▸ **HOW TO COMPLETE THIS TASK**
The answer must be a single number, namely how many lines in the entries below contain the string "label".

▸ **Stored data entries**
---+---

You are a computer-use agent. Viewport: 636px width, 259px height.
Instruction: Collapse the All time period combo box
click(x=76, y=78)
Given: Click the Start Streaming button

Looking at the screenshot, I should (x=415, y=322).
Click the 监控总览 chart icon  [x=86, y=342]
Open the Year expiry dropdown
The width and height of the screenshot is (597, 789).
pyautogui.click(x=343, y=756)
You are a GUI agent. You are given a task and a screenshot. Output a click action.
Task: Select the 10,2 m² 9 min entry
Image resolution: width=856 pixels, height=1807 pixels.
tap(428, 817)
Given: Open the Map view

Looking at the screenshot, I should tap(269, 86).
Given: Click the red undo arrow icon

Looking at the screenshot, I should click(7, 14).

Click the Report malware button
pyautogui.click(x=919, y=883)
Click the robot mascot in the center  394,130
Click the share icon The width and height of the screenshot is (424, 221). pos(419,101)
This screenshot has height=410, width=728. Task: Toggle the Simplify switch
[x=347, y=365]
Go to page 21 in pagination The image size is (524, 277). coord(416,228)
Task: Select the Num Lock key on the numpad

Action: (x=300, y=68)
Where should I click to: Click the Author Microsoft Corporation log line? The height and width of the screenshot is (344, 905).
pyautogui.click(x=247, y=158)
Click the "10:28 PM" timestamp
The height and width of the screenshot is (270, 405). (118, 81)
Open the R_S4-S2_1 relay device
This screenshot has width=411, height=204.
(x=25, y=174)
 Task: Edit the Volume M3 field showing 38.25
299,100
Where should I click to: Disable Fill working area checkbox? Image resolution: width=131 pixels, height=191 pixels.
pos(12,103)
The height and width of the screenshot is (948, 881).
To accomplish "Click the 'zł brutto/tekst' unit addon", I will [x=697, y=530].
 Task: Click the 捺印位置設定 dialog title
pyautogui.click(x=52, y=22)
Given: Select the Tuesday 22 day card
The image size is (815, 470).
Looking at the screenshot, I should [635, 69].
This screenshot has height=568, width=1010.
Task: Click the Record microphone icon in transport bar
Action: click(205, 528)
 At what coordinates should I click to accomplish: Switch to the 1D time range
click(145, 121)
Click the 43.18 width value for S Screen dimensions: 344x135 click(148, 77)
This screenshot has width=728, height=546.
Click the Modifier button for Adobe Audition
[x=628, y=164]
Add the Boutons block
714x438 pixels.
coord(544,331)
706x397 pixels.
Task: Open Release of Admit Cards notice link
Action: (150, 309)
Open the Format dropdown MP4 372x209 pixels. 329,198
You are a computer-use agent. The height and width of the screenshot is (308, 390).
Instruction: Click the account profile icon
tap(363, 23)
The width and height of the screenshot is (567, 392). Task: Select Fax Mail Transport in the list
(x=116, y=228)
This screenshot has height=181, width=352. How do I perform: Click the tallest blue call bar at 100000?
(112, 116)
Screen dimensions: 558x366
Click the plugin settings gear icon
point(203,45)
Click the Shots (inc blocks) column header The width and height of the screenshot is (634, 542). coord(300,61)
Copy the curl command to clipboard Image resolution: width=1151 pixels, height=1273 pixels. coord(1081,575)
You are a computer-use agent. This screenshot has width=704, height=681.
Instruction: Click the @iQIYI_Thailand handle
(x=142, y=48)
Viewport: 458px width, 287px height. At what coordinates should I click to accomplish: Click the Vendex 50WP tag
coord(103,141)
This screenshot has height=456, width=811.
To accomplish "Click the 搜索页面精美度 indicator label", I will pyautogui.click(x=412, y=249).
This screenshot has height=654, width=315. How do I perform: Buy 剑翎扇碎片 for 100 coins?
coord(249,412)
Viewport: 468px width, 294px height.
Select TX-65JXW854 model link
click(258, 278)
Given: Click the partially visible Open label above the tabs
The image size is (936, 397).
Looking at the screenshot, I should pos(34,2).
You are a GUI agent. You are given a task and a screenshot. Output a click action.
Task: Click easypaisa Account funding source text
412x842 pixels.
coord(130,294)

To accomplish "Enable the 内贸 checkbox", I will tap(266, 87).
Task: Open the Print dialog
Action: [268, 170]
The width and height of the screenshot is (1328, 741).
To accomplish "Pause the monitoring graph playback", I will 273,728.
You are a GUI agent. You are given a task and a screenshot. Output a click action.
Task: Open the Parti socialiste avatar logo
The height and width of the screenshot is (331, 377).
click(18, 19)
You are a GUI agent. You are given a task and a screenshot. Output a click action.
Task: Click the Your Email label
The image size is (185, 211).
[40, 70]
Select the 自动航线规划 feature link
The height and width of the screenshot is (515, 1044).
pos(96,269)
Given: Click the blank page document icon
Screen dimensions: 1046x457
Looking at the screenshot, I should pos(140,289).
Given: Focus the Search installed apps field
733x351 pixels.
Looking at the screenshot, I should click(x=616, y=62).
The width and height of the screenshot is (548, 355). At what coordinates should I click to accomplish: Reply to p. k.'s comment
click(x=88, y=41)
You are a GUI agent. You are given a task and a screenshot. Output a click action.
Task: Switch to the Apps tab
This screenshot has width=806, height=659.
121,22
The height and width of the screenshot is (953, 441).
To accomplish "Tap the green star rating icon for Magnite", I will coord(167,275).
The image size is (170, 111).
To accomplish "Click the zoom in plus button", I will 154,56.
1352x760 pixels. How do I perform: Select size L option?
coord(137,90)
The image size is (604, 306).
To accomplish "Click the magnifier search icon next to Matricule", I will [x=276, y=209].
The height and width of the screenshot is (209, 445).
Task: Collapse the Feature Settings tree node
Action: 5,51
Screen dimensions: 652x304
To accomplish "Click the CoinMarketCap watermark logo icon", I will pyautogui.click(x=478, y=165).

---+---

▸ **SOLUTION**
3